Il est possible de relever un certain nombre de leçons tirées de ce projet, notamment :

  • L’équipe qui a conçu le projet pilote doit s’attendre à ce que les processus de RD fassent l’objet d’un nouvel examen et soient reformulés à diverses étapes du projet.
  • Il est difficile de gérer d’importants arriérés de travail de façon réactive. Par contre, une approche proactive peut donner des résultats très positifs lorsque l’équipe chargée de l’adjudication fait face à une importante charge de travail.
  • L’envoi de communications détaillées aux clients au début du projet pilote donne de bons résultats, tant qualitatifs que quantitatifs.
  • Les demandes de renseignements additionnels, faites en temps opportun, se sont avérées essentielles pour combler l’écart dans certains des dossiers et régler l’affaire plus rapidement.
  • Les dossiers qui normalement auraient été réglés juste avant l’audience ont été réglés plus tôt, au cours du processus d’adjudication, grâce à une approche systématique d’examen et d’évaluation des dossiers.

Conclusion

"Retard de la justice, déni de justice"

Grâce à des procédures de traitement en temps opportun, il est possible de régler des différends sans tarder.

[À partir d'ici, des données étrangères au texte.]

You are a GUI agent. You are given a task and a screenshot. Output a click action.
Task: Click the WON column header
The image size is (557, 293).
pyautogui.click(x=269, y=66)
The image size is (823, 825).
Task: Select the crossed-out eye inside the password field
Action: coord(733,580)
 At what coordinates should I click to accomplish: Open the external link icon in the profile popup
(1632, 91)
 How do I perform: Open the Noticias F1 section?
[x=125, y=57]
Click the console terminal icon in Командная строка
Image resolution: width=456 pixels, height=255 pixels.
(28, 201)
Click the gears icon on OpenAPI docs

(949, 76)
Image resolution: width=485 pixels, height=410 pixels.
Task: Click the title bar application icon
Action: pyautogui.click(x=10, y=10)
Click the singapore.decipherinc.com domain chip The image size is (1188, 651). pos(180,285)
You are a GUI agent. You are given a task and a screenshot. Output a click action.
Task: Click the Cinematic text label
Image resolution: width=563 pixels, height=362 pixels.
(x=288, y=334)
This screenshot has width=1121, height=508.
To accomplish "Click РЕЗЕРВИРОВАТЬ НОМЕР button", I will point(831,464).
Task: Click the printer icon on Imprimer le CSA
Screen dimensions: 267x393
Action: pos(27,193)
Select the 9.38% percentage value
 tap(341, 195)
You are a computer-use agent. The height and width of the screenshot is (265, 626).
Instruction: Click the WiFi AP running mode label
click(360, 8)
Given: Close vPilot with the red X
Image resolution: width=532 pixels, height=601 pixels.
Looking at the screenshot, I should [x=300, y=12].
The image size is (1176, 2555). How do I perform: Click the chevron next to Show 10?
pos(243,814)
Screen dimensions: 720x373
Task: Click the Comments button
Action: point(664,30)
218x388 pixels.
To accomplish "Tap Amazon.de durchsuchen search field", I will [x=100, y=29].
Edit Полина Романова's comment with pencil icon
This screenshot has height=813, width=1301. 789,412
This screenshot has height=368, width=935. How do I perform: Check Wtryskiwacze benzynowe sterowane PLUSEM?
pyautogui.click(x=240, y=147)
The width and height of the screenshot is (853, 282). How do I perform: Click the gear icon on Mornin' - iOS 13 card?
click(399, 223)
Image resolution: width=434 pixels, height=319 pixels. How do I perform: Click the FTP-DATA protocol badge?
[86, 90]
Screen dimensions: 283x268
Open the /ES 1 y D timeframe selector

Ce projet montre les énormes résultats positifs qui découlent du règlement précoce des différends, notamment la plus grande satisfaction des clients, les économies réalisées, les gains d’efficacité constatés et toute la gamme de bénéfices sur le plan de la gestion des dossiers.

Les organismes qui ont des fonctions d’adjudication devraient encourager leur personnel à être proactif plutôt que d’attendre à la séance d’audience pour envisager un règlement à l’amiable. L’acronyme anglais du projet, EFR signifiant Early File Review (examen précoce des dossiers), pourrait aussi vouloir dire Efficient Fair Resolutions (règlements justes et efficaces)!